Nasturtium leaves are very pretty, and are often used as subjects for decorative water-color drawings. The almost circular leaf has its stem attached below and a little at one side of the center; the leaves are brilliant green above but quite pale beneath, and are silvery when placed beneath the water. The succulent stems have a way of twisting half around the wires of the trellis and thus holding the plant secure to its support. But if there is no trellis, the main stem seems to awaken to the responsibility and grows quite stocky, often lifting the plant a foot or two in height, and from its summit sending out a fountain of leaf and flower stems.

The nasturtium is among the most interesting and beautiful of our garden flowers, and will thrive in any warm, sunny, fairly moist place. Its combinations of color are exceedingly rich and brilliant. H. H. says of it:

"How carelessly it wears the velvet of the same

Unfathomed red, which ceased when Titian ceased

To paint it in the robes of doge and priest."

Lesson CLVII

The Nasturtium

Leading thought—The nasturtium has a special arrangement by which it sends its own pollen to other flowers and receives pollen from other flowers by insect messengers.


Method—The nasturtiums and their foliage should be brought into the schoolroom in sufficient quantity so that each child may have a leaf and a flower for study. The object of the lesson is to interest the pupils in studying, in their gardens, one flower from the bud until the petals wither, taking note of what happens each day and keeping a list of the insect visitors.


Observations—

1. Look at the back of the flower. What is there peculiar about the sepals? How many sepals are there? How many join to make the spur? What is in this spur? Taste of the tip. Find where the nectar is.

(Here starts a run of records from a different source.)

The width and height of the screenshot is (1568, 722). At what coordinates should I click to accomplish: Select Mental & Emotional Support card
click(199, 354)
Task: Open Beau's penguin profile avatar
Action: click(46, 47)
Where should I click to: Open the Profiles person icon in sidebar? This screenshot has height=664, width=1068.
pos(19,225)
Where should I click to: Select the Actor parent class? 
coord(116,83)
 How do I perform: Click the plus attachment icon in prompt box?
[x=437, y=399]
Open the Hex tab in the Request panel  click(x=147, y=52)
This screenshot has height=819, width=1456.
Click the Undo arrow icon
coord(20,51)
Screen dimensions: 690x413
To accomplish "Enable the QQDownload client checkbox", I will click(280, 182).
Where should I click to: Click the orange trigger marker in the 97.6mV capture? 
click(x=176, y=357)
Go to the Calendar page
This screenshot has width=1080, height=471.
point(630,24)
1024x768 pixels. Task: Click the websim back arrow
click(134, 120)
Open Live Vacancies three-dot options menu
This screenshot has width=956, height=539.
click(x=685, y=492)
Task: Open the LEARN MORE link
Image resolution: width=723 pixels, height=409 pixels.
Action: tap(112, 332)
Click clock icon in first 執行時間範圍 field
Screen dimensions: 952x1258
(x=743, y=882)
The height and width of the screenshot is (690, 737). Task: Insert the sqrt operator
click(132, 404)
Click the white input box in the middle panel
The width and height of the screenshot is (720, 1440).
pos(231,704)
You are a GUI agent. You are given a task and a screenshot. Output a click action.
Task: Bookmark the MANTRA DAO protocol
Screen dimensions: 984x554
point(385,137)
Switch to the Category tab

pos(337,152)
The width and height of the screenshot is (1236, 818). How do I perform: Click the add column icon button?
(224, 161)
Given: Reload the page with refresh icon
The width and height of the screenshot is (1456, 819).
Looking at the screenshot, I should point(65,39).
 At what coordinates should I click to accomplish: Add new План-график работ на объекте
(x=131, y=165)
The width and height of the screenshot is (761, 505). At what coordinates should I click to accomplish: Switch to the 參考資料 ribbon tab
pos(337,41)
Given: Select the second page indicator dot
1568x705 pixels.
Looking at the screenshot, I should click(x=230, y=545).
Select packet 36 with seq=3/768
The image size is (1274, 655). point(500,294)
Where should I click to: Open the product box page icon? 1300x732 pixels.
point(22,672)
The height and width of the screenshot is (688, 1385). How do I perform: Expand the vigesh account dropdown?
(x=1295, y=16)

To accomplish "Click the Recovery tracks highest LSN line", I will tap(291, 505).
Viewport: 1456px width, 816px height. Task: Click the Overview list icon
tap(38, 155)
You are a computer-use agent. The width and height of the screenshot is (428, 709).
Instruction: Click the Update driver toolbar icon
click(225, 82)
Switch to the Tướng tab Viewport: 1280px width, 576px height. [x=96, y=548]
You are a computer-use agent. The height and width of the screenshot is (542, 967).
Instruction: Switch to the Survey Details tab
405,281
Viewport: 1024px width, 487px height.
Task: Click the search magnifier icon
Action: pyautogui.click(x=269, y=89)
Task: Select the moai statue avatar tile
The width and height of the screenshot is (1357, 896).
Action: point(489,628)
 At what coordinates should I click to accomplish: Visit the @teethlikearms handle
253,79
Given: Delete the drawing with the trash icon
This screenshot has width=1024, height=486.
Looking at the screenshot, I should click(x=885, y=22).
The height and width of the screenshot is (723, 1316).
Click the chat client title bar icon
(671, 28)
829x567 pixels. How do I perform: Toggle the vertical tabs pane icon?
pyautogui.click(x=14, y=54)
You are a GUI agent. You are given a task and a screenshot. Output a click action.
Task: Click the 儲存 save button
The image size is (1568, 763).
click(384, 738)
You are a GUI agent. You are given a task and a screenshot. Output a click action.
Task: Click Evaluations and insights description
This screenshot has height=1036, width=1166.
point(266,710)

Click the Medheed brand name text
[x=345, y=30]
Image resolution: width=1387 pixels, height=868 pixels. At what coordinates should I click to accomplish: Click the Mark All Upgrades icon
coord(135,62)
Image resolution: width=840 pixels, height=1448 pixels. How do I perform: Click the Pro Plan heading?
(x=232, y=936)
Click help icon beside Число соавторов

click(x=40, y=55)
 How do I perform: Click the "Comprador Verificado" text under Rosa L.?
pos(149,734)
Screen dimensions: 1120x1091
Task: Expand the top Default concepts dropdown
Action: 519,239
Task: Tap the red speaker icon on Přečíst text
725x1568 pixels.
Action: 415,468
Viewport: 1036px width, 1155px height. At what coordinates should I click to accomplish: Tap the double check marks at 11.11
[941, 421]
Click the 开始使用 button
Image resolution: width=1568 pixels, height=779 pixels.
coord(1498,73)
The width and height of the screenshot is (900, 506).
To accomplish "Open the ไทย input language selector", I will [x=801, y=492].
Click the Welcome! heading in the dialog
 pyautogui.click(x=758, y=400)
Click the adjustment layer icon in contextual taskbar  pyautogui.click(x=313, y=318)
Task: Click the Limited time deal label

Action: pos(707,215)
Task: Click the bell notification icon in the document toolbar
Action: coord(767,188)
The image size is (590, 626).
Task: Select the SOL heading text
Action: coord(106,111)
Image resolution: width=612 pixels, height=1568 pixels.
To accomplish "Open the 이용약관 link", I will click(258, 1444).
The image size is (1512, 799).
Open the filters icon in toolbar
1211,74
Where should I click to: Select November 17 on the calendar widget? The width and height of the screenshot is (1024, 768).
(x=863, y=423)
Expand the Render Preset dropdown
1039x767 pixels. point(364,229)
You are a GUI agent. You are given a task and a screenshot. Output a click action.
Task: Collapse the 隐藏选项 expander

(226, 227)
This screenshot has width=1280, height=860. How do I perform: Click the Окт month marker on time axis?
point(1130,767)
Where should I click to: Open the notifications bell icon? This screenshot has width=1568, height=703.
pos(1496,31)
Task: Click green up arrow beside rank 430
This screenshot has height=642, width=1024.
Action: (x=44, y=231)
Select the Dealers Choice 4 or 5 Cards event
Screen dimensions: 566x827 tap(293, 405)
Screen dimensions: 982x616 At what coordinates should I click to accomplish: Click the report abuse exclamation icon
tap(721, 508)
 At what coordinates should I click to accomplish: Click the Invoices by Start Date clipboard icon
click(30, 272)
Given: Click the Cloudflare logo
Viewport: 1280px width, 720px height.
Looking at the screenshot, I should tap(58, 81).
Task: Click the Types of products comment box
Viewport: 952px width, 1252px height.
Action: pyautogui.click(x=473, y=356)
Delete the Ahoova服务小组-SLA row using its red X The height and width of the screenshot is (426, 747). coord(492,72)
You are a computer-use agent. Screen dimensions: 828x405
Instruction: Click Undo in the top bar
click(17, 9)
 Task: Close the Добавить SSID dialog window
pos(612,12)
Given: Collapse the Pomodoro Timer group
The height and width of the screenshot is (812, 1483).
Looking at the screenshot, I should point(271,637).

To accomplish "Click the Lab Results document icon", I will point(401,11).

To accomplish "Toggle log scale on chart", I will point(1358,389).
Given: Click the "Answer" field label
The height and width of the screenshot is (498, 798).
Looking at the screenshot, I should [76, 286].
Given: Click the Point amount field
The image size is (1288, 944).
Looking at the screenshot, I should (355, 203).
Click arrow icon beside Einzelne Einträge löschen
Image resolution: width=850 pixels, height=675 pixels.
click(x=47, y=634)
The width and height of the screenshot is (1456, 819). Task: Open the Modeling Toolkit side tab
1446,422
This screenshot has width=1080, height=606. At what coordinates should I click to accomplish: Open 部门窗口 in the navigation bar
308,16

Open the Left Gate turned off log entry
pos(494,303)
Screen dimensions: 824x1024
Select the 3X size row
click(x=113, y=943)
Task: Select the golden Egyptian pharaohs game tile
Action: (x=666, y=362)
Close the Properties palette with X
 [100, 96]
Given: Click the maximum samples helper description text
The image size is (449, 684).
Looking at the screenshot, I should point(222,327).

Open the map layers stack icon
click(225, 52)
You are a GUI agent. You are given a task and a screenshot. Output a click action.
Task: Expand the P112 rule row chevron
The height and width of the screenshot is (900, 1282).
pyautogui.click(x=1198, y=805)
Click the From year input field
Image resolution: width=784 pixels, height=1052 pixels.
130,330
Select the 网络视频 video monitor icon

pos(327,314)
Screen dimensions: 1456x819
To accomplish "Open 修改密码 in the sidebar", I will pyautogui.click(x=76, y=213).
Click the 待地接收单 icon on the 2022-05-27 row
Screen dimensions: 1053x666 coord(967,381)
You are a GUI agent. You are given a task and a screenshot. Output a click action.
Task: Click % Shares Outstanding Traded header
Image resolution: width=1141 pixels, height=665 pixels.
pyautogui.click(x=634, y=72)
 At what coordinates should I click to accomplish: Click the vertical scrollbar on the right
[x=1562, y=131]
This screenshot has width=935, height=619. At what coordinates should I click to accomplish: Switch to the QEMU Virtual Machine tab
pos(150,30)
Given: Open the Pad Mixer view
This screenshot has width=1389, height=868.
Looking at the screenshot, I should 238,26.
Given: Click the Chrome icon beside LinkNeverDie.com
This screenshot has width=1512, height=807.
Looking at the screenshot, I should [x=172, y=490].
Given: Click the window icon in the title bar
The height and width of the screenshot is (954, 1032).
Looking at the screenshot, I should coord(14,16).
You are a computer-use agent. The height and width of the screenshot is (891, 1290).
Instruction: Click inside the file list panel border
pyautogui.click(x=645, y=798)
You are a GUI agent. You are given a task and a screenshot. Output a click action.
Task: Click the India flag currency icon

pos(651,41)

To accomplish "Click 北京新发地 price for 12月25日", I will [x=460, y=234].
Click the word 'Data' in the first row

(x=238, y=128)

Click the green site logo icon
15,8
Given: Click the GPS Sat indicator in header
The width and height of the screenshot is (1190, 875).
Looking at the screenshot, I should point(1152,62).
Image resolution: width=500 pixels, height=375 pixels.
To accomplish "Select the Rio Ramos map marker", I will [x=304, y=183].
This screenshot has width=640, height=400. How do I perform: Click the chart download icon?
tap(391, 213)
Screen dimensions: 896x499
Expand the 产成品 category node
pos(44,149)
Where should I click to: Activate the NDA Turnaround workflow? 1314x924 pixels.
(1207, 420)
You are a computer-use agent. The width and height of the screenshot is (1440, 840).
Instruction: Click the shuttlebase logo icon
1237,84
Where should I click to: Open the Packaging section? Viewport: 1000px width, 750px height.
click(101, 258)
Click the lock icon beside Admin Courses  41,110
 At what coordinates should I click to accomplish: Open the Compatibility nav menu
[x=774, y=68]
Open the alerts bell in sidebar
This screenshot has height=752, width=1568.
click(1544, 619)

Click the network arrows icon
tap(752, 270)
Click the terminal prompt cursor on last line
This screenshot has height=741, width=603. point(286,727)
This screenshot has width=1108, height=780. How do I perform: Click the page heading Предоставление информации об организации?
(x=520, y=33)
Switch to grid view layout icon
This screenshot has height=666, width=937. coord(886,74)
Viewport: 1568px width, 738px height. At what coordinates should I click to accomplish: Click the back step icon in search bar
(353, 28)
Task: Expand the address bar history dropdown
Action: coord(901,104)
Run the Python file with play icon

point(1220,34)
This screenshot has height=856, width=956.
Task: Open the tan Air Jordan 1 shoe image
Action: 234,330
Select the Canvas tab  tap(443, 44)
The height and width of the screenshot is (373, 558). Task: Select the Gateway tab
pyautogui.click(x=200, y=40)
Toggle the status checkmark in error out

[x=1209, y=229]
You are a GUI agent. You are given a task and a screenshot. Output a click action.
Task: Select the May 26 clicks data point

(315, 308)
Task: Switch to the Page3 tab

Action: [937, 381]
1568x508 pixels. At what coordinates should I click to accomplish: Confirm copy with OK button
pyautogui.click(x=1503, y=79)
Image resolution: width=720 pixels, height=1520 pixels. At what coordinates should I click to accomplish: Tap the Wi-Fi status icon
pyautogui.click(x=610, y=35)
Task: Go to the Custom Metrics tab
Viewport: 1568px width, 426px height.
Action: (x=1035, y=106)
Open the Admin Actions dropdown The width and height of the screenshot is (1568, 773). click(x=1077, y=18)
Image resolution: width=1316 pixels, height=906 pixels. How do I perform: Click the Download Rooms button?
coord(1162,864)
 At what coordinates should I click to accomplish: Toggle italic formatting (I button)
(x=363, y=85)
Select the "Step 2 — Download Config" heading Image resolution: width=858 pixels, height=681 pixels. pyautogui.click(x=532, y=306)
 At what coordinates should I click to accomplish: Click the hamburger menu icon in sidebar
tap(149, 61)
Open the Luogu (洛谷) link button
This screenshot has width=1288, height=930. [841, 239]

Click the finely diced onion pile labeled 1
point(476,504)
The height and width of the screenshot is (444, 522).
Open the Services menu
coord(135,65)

2. Look the flower in the face. How do the two upper petals differ in shape from the three lower ones? What markings are there on the upper petals? Where do these lines point? Are there any markings on the sepals pointing in the same direction? If an insect visiting a flower should follow these lines, where would it go?

3. Describe the shape of the lower petals. Suppose a little ant were on one of these petals and she tried to pass over to the nectar-tube or spur, would the fringes hinder her?

4. Look down the throat of the spur, and tell what a bee or other insect would have to crawl over before it could get at the nectar.

5. In your garden, or in the bouquet in the window if you cannot visit a garden, select a nasturtium that is just opening and watch it every day, making the following notes: When the blossom first opens where are the eight stamens? Are the unripe, closed anthers lifted so as to be in the path of the bee which is gathering nectar? How do the anthers open? How is the pollen held up in the path to the nectar? Can you see the stigma of this flower? Where is it? Note the same flower on successive days:  How many anthers are open and shedding pollen to-day? Are they all in the same position as yesterday? What happens to the anthers which have shed their pollen?

6. When the stigma rises in the nectar path, how does it look? Where are all the anthers when the stigma raises its three tines to rake the pollen off the visiting insect? Do you know why it is an advantage to the nasturtium to develop its seed by the aid of the pollen from another plant?

7. Can you see the beginning of the seed-case when the stigma arises to receive the pollen?

8. The flowers project beyond the leaves. Do the ripening seed-cases do this? What happens to their stems to withdraw them behind the leaf?

9. Sketch a nasturtium leaf, and explain why it is like a shield. How does the leaf look when under water?

10. What sort of stem has the nasturtium? How does it manage to climb the trellis? If it has no trellis to climb, does it lie flat upon the ground?